The facts are less clear, at the latest technology nodes.

Since we, and the SRAM vendors do SEU testing (eg Cypress has a similar project to our Rosetta where they to simulation, beam testing, and atmospheric testing), we are the only two vendors that "know" what is happening (see our MAPLD presentation for the last few years).

But, look carefully at what Cypress is saying: SRAM at 90 nm is ~ 3000 FIT/Mb for atmospheric SEU's at sea level (which Cypress has improved to better than 1500 by design, doing things similar to what we are doing).

Our configuration latches in comparison are ~180 FIT/Mb at 90nm (latest extrapolation of all testing, with a margin of error of 1/2 to 2X -- just need more time (or more errors). Good position to be in. Our promise is to get better with each technology, not worse. And we are proving that to be true.

Well, a D FF in an ASIC (or hardened solution) is a pretty small animal at 90nm. Our studies show its upset rate to be significantly higher than one would first suppose. In fact, the 90nm standard cell D FF is the most sensitive element! They are by, our calculations, 10X our CMOS configuration latch in terms of FIT/Mb.

If the FIT/Mb for 90 nm CMOS configuration latch is ~180, and it takes on average 10 tries to hit something 'critical' (a LUT, a piece of interconnect that matters - open/shorting something), then the mean time to fail is 18 FIT/Mb of config memory in our FPGAs. Gee, 10X better. If the ASIC has even 1/10 the D FF and memory that the FPGA has, then they are equal in time to fail by atmospheric upsets....

By the way, the D FF in the CLB is 1 FIT/Mb, so it is so unlikely to be flipped, it is not even on the radar screen (can be ignored).

Now let us say that I use a XC4VLX60, and once I am done, I use a 2M gate ASIC (an actual customer story, one million gates + 1 million D FF's). If we make a few reasonable calculations, I get ~500 years between functional failures in the FPGA (assuming you do not use our correction features, which would make this much much better (longer)), and ~500 years between functional failures for the 90nm ASIC. So, given we are no better, no worse (on paper), and we can be better by using the FRAME_ECC, and other easy built in error correction techniques, we win in the SEU MTBF with the longest time to a failure category.

Now, we know what we do, and we tell you.

For fun, go ask your vendors what their atmospheric MTBF is for soft errors (SEU, SEE, SER, SEL) for their hardened solution.

Extracted material
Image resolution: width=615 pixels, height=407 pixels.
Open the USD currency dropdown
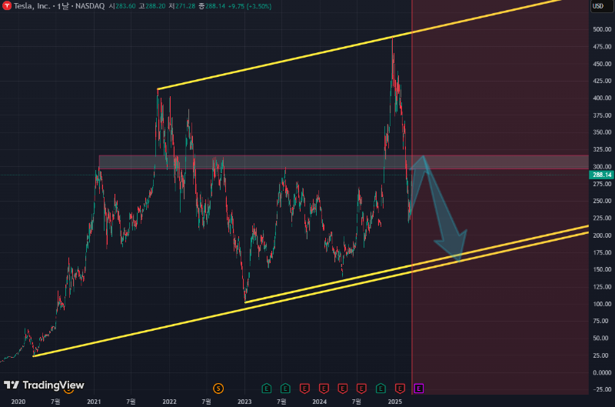tap(597, 6)
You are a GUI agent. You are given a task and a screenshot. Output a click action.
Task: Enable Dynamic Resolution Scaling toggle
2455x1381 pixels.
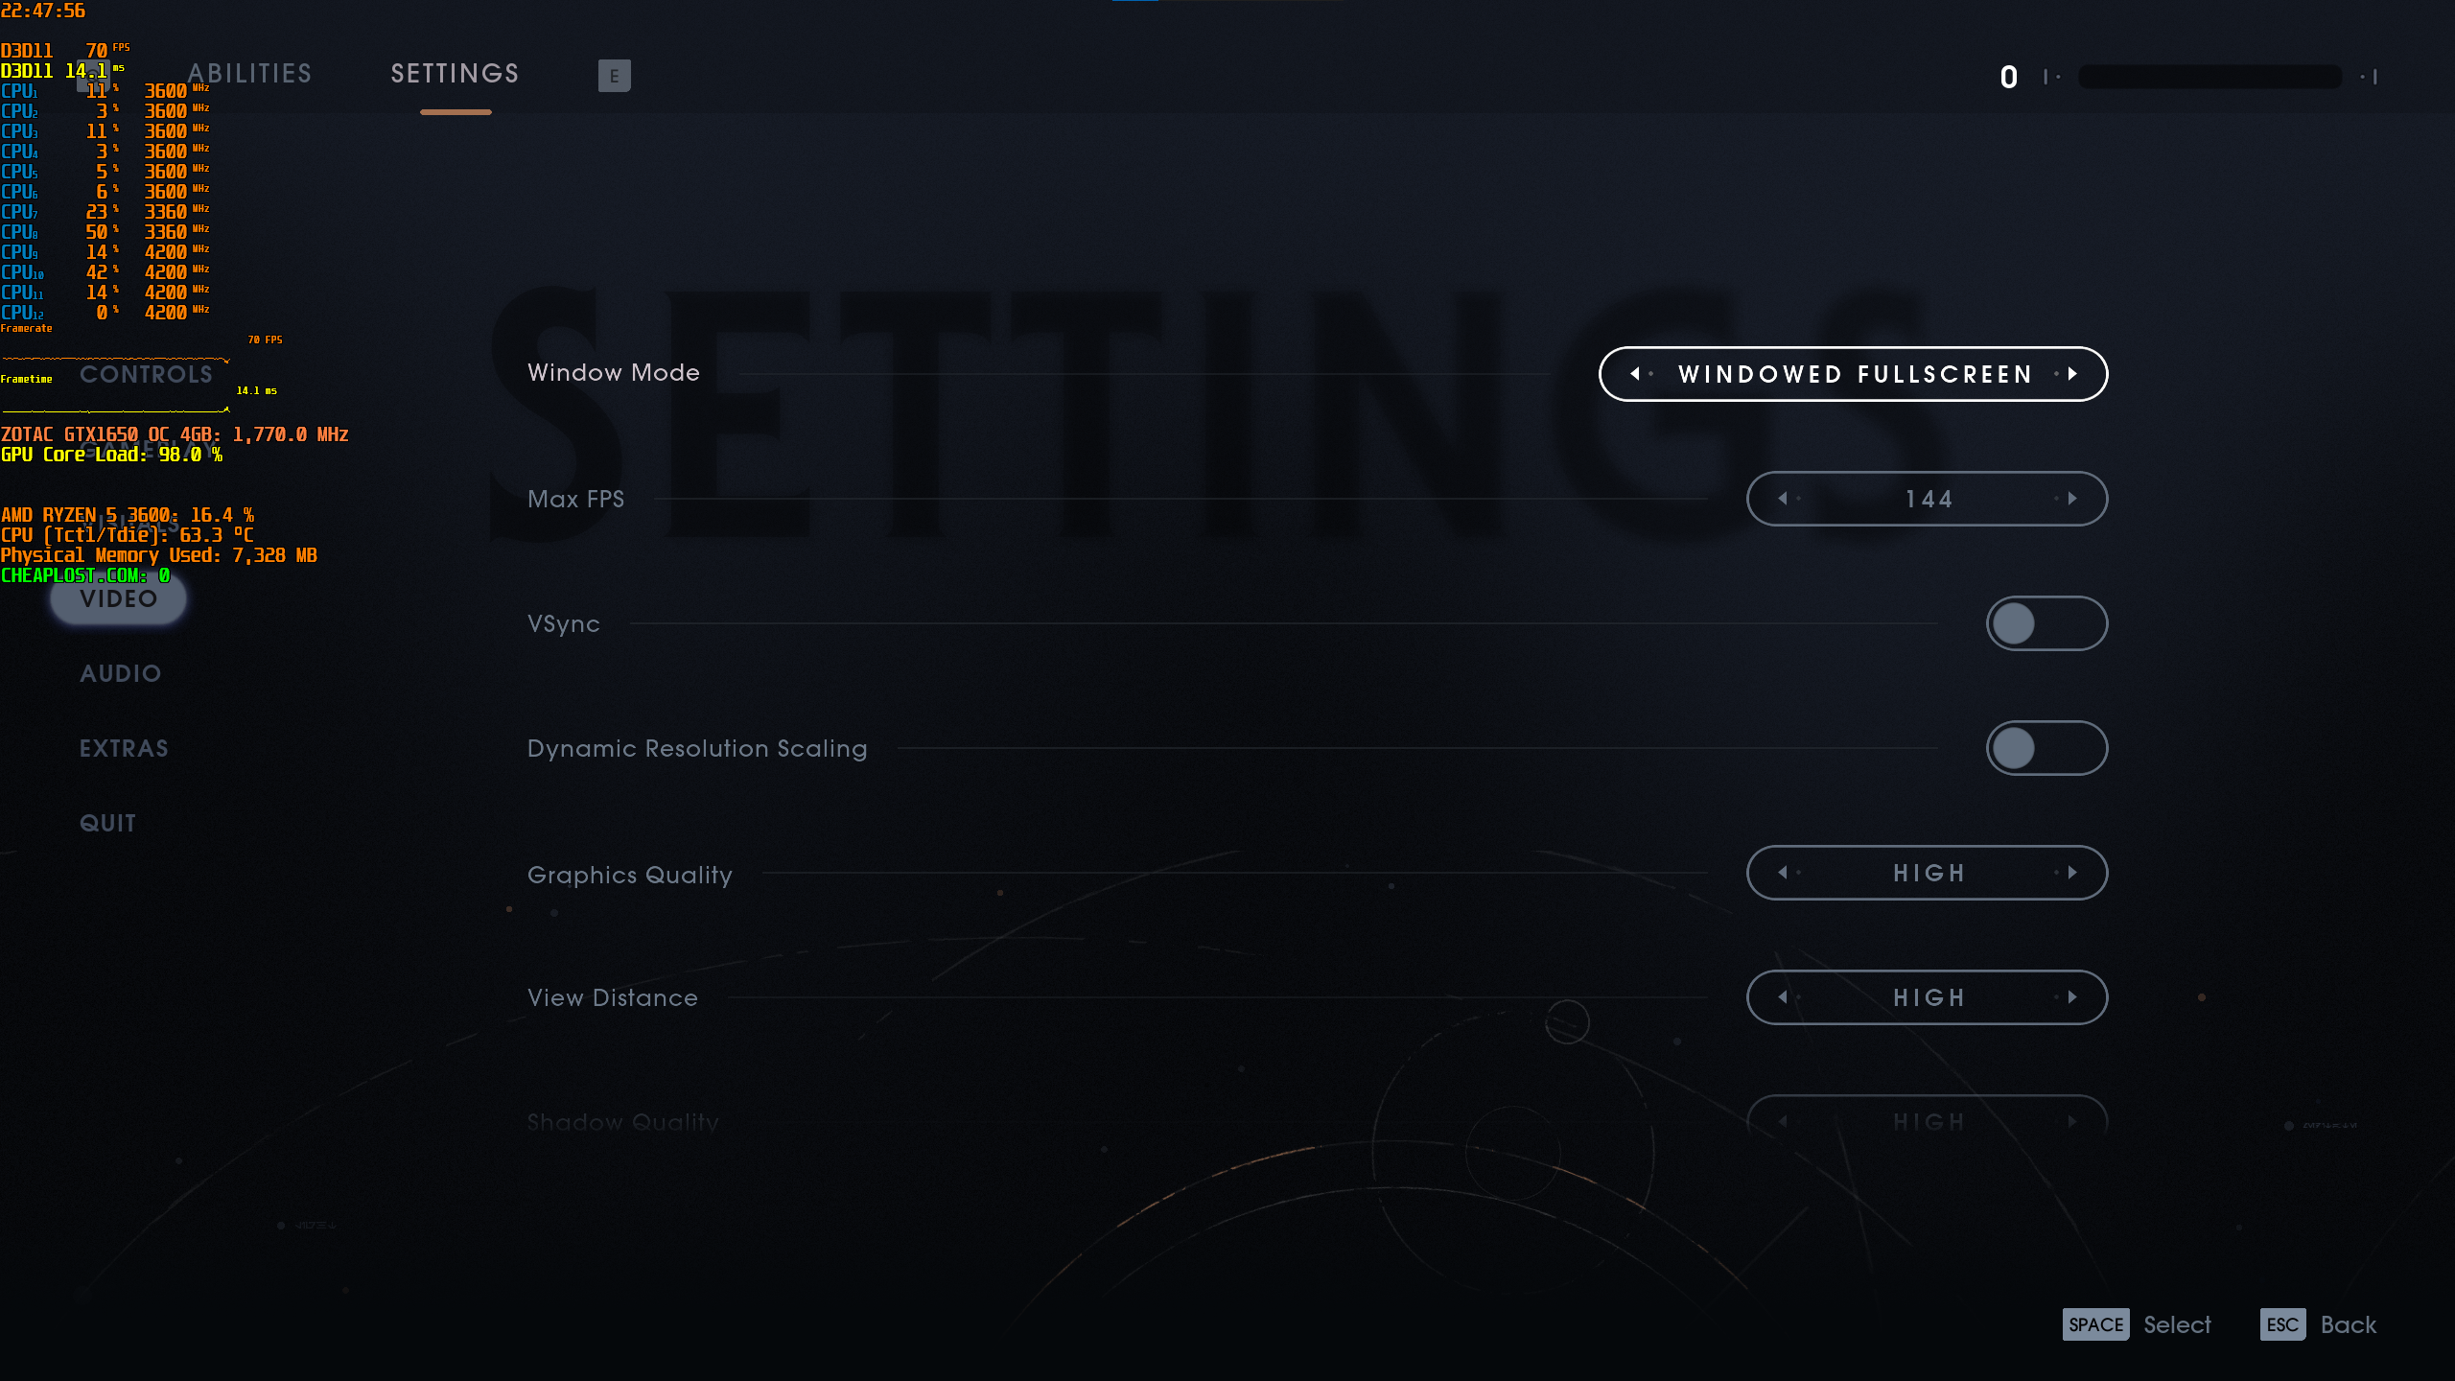pos(2046,748)
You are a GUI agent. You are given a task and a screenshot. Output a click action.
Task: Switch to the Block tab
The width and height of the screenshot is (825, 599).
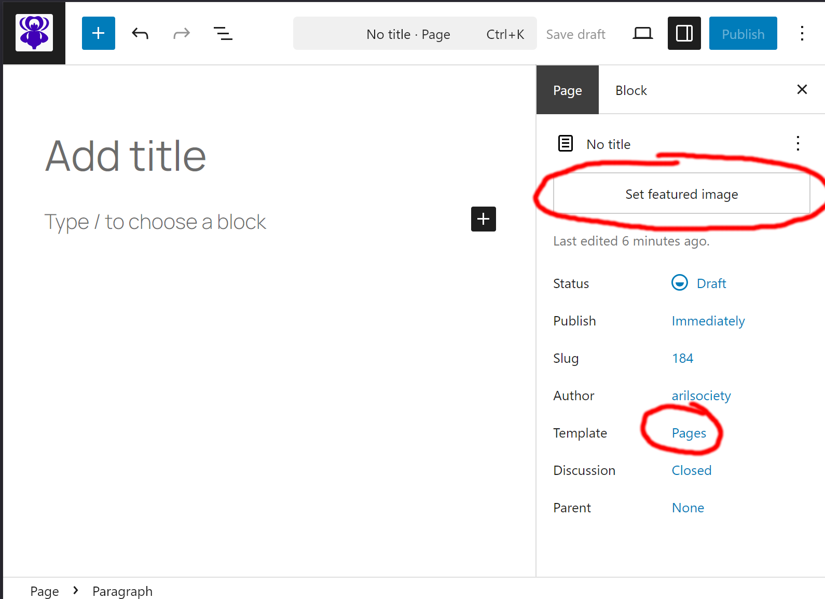pos(631,90)
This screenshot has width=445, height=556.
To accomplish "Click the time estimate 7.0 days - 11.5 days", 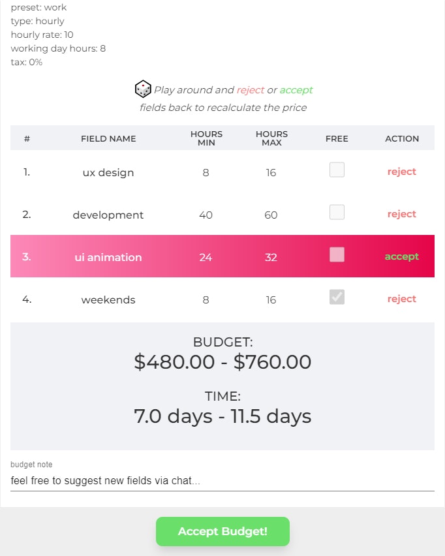I will click(223, 416).
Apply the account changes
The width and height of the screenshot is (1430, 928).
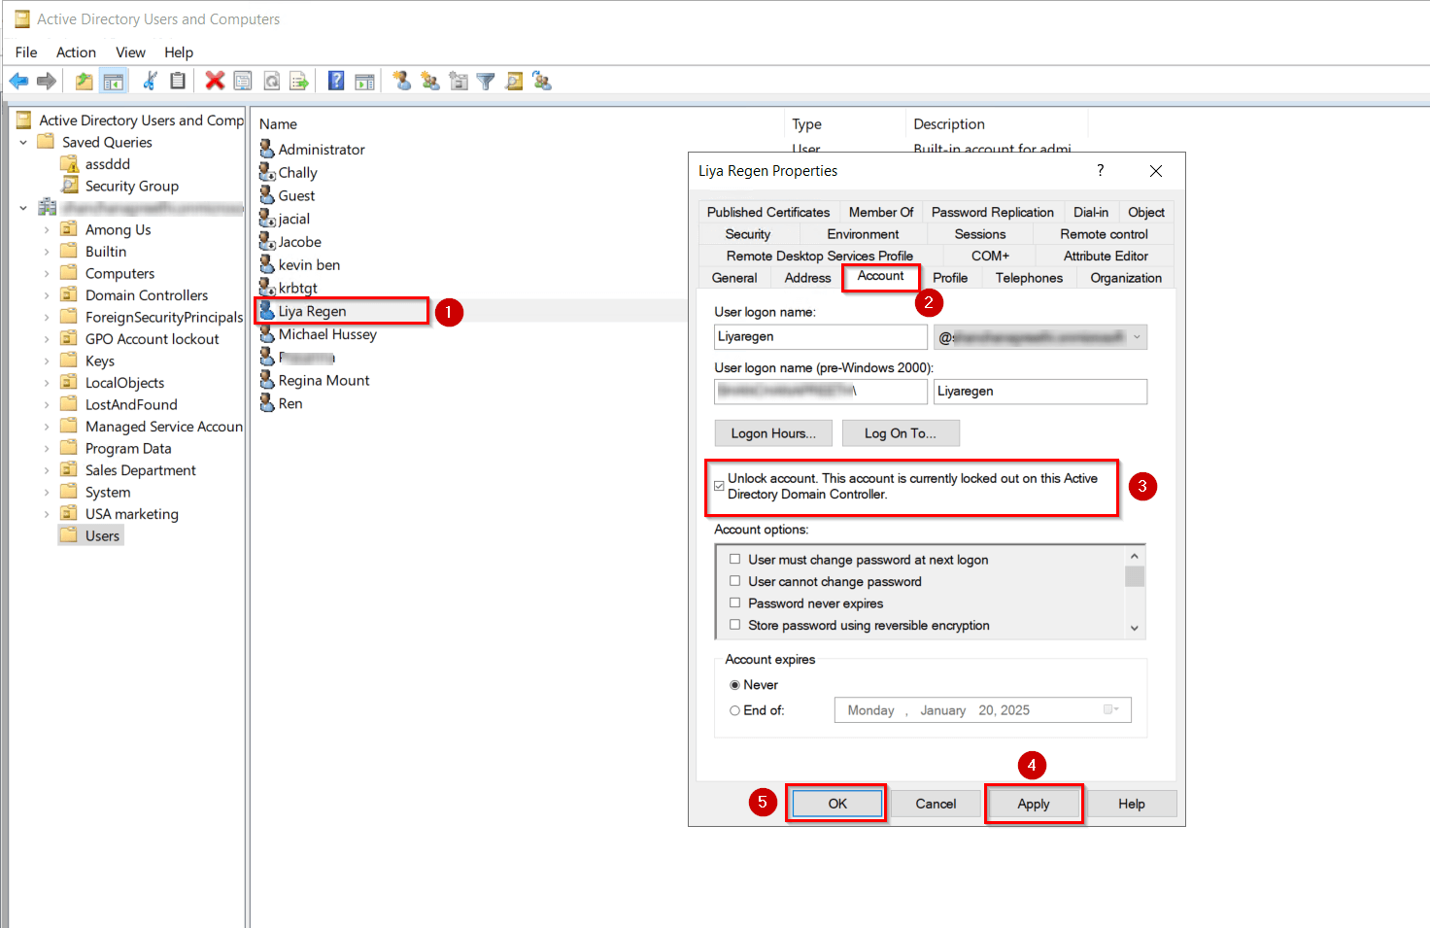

Set of tasks
A) According to the text about atmospheric upset rates, what is the FIT/Mb of the D FF in the CLB?
B) In the text about atmospheric upset rates, why is the mean time to fail given as 18 FIT/Mb of config memory rather than 180?
The material has no connection to the text about atmospheric upset rates.

Complete answers
A) It is 1 FIT/Mb.

B) The CMOS configuration latch at 90 nm is about 180 FIT/Mb, but on average it takes 10 upsets to hit something critical, such as a LUT or interconnect that matters. Dividing by those 10 tries gives 18 FIT/Mb.